[ABOUT THIS TASK]: Beginning with the first entry, restate the data word for word and leave out the images.

━━━━━ TASK INPUTS

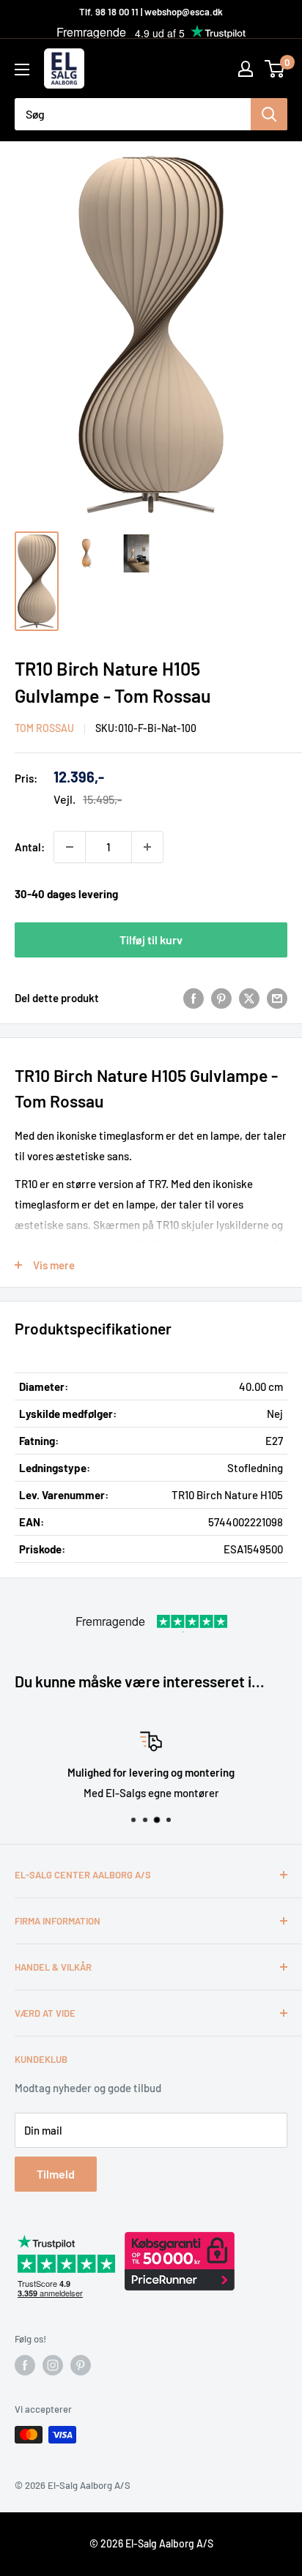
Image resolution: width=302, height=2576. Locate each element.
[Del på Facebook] (193, 998)
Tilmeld (56, 2174)
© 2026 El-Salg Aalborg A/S (151, 2543)
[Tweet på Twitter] (249, 998)
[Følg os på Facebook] (25, 2365)
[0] (275, 69)
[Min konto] (245, 69)
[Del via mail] (277, 998)
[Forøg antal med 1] (147, 847)
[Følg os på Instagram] (53, 2365)
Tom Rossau (44, 728)
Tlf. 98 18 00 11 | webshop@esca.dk (151, 12)
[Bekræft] (269, 114)
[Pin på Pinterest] (221, 998)
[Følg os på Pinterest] (80, 2365)
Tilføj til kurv (151, 940)
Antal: (30, 847)
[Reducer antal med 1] (69, 847)
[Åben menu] (22, 69)
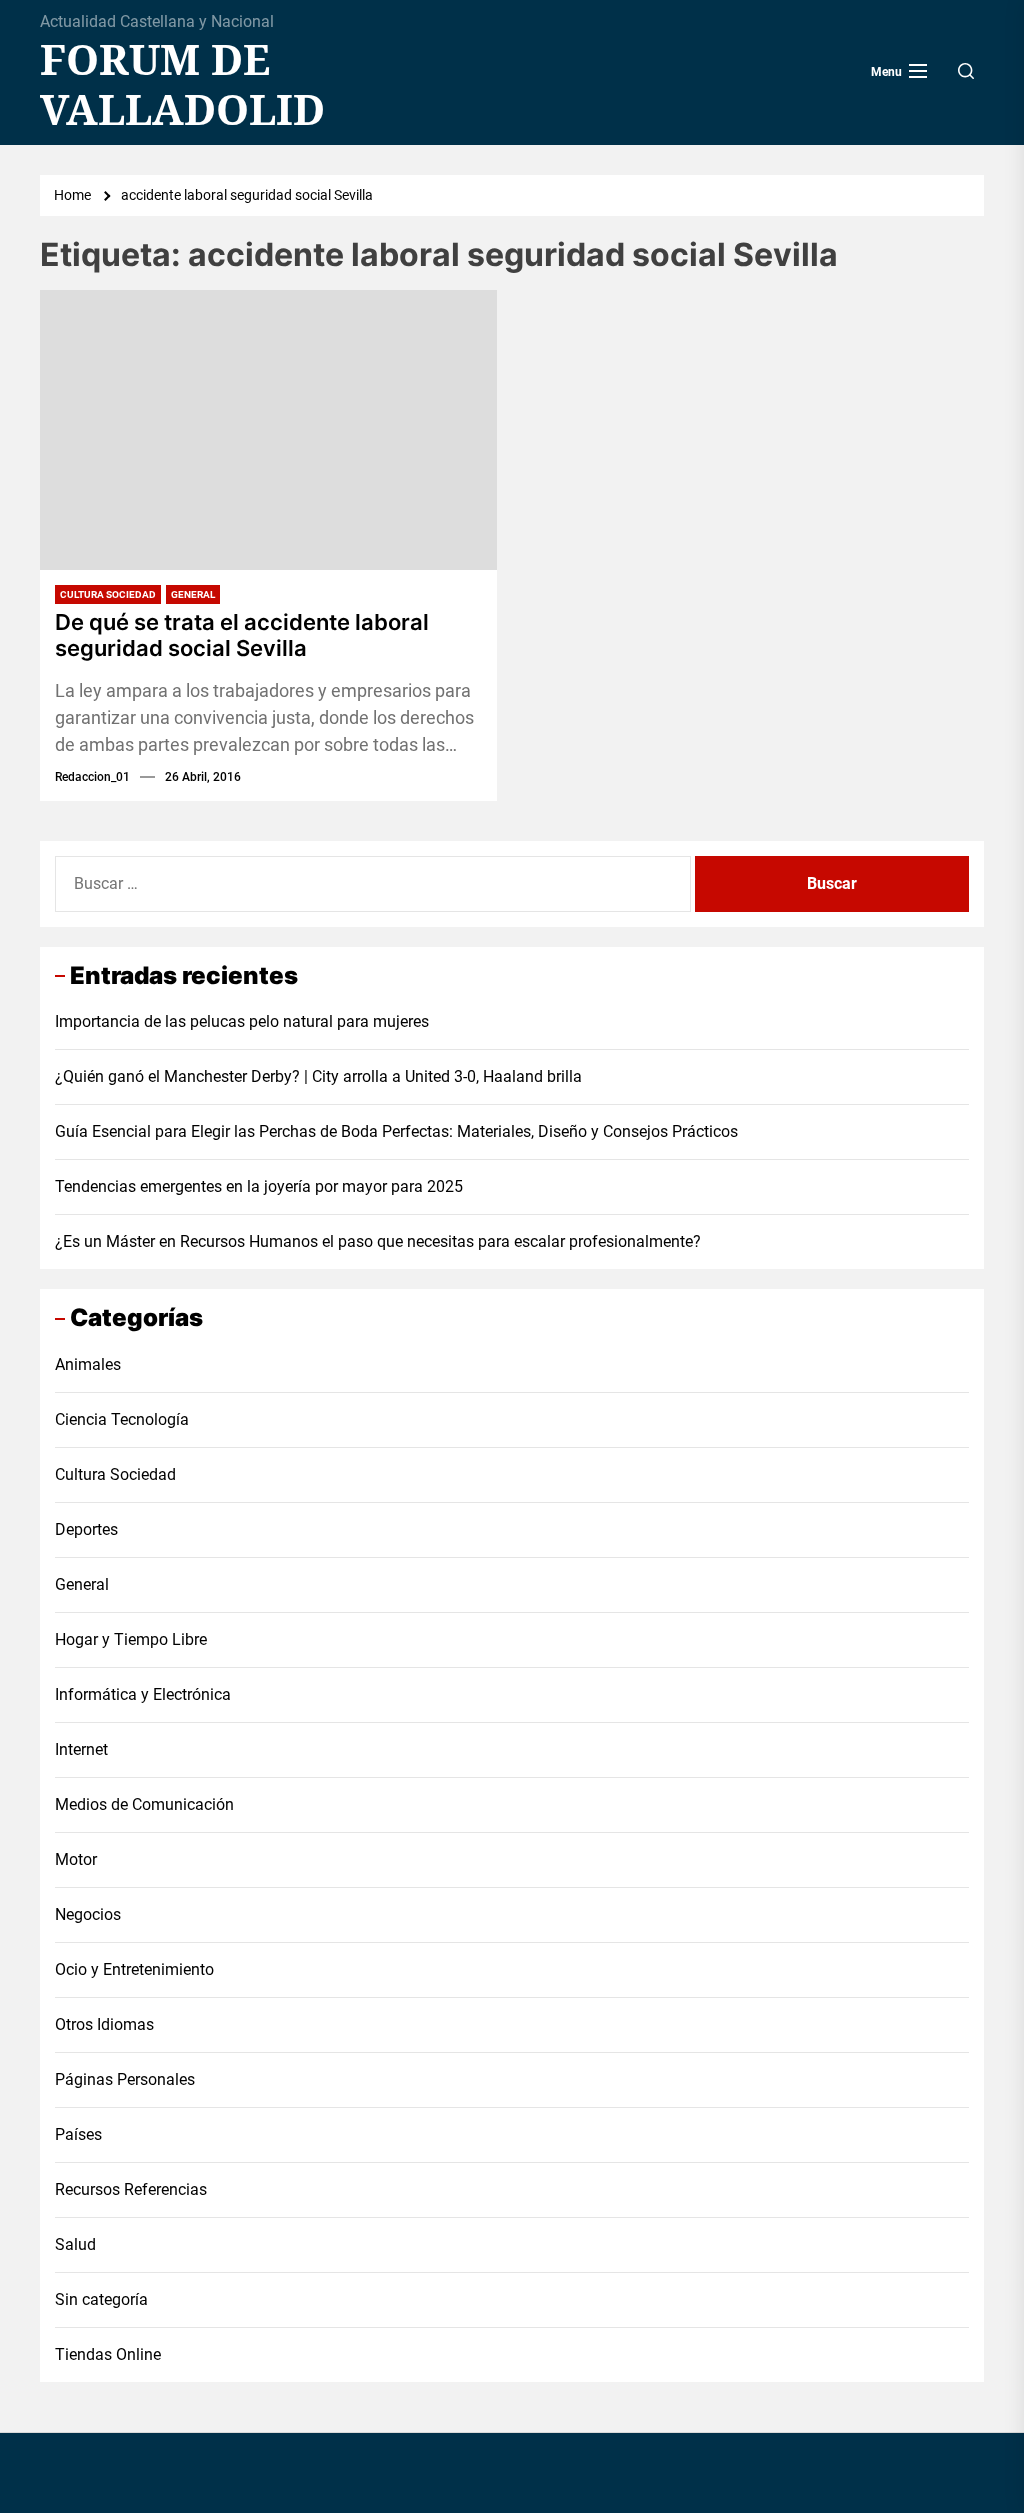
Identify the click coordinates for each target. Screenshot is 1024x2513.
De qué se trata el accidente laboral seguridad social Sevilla (242, 635)
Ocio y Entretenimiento (134, 1969)
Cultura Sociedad (108, 594)
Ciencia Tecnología (122, 1419)
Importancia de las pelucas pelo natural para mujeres (242, 1021)
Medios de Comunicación (144, 1804)
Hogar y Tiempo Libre (131, 1639)
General (193, 594)
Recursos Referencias (131, 2189)
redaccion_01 (92, 777)
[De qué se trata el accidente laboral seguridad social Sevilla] (268, 430)
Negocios (88, 1914)
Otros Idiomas (104, 2024)
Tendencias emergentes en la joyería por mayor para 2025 (259, 1186)
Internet (81, 1749)
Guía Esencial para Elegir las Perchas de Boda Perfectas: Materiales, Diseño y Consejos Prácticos (396, 1131)
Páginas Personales (125, 2079)
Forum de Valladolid (182, 84)
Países (78, 2134)
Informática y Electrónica (143, 1694)
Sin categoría (101, 2299)
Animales (88, 1364)
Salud (75, 2244)
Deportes (86, 1529)
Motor (76, 1859)
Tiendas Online (108, 2354)
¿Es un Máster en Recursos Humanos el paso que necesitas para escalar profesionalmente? (378, 1241)
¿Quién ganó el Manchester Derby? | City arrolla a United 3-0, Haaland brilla (318, 1076)
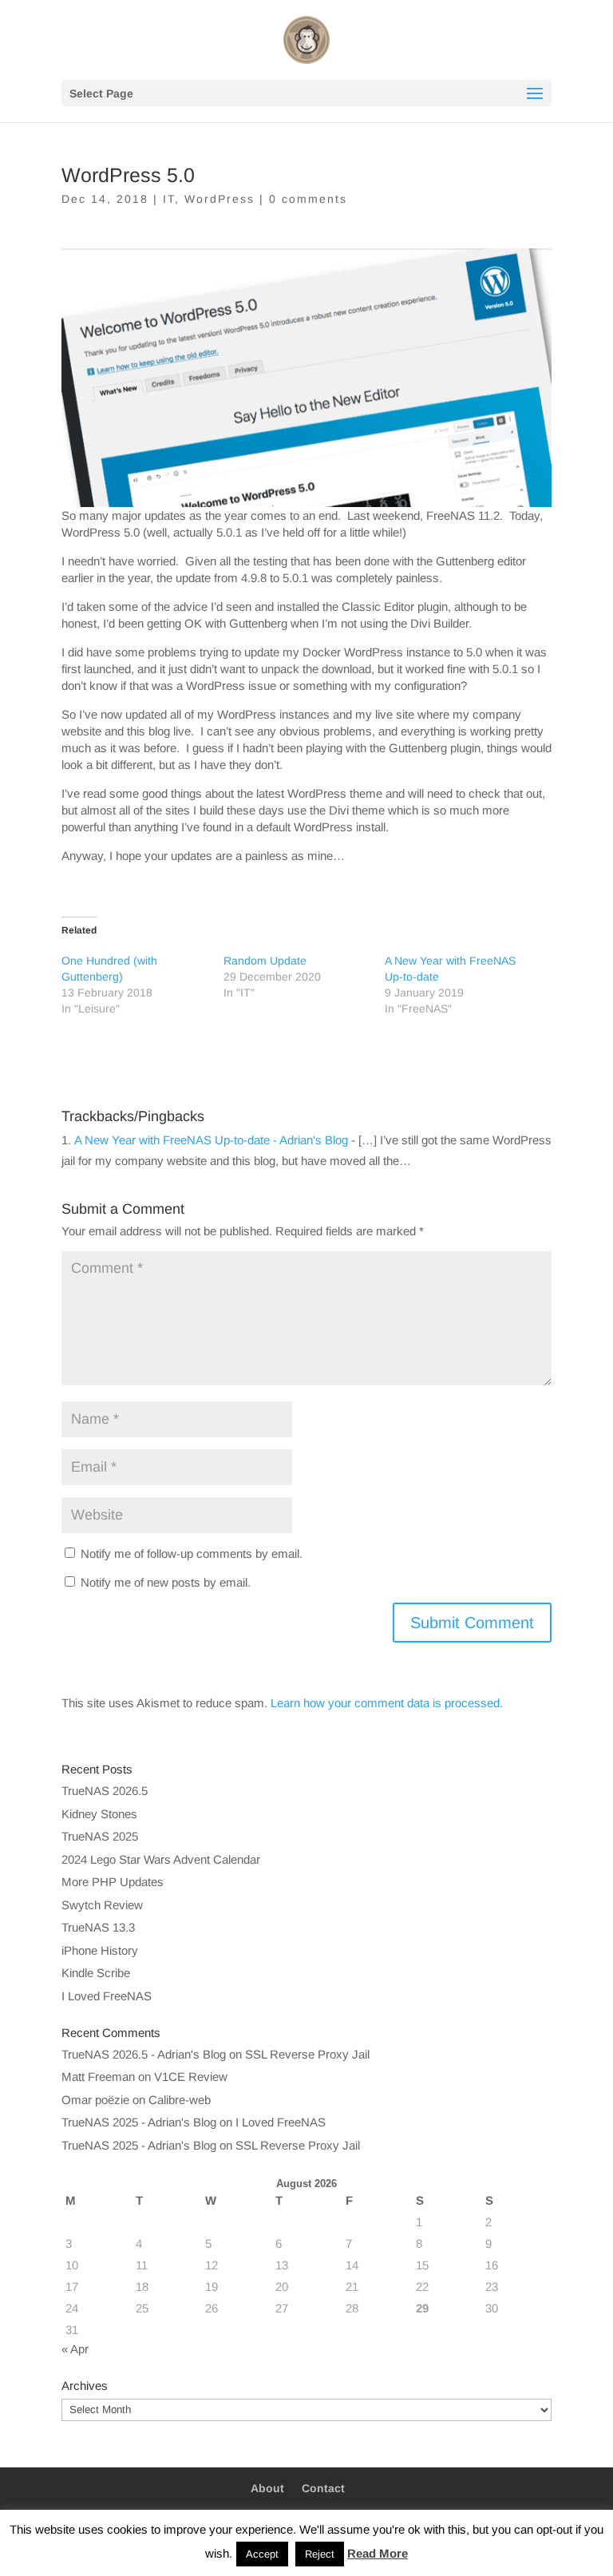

━━━━━━━━━━

[TASK RESPONSE]:
Image resolution: width=302, height=2576. Locate each element.
[Del på Facebook] (193, 998)
Tilmeld (56, 2174)
© 2026 El-Salg Aalborg A/S (151, 2543)
[Tweet på Twitter] (249, 998)
[Følg os på Facebook] (25, 2365)
[0] (275, 69)
[Min konto] (245, 69)
[Del via mail] (277, 998)
[Forøg antal med 1] (147, 847)
[Følg os på Instagram] (53, 2365)
Tom Rossau (44, 728)
Tlf. 98 18 00 11 | webshop@esca.dk (151, 12)
[Bekræft] (269, 114)
[Pin på Pinterest] (221, 998)
[Følg os på Pinterest] (80, 2365)
Tilføj til kurv (151, 940)
Antal: (30, 847)
[Reducer antal med 1] (69, 847)
[Åben menu] (22, 69)
Identify the click coordinates for each target. Screenshot is 1024x2513.
De qué se trata el accidente laboral seguridad social Sevilla (242, 635)
Ocio y Entretenimiento (134, 1969)
Cultura Sociedad (108, 594)
Ciencia Tecnología (122, 1419)
Importancia de las pelucas pelo natural para mujeres (242, 1021)
Medios de Comunicación (144, 1804)
Hogar y Tiempo Libre (131, 1639)
General (193, 594)
Recursos Referencias (131, 2189)
redaccion_01 (92, 777)
[De qué se trata el accidente laboral seguridad social Sevilla] (268, 430)
Negocios (88, 1914)
Otros Idiomas (104, 2024)
Tendencias emergentes en la joyería por mayor para 2025 (259, 1186)
Internet (81, 1749)
Guía Esencial para Elegir las Perchas de Boda Perfectas: Materiales, Diseño y Consejos Prácticos (396, 1131)
Páginas Personales (125, 2079)
Forum de Valladolid (182, 84)
Países (78, 2134)
Informática y Electrónica (143, 1694)
Sin categoría (101, 2299)
Animales (88, 1364)
Salud (75, 2244)
Deportes (86, 1529)
Motor (76, 1859)
Tiendas Online (108, 2354)
¿Es un Máster en Recursos Humanos el paso que necesitas para escalar profesionalmente? (378, 1241)
¿Quién ganó el Manchester Derby? | City arrolla a United 3-0, Haaland brilla (318, 1076)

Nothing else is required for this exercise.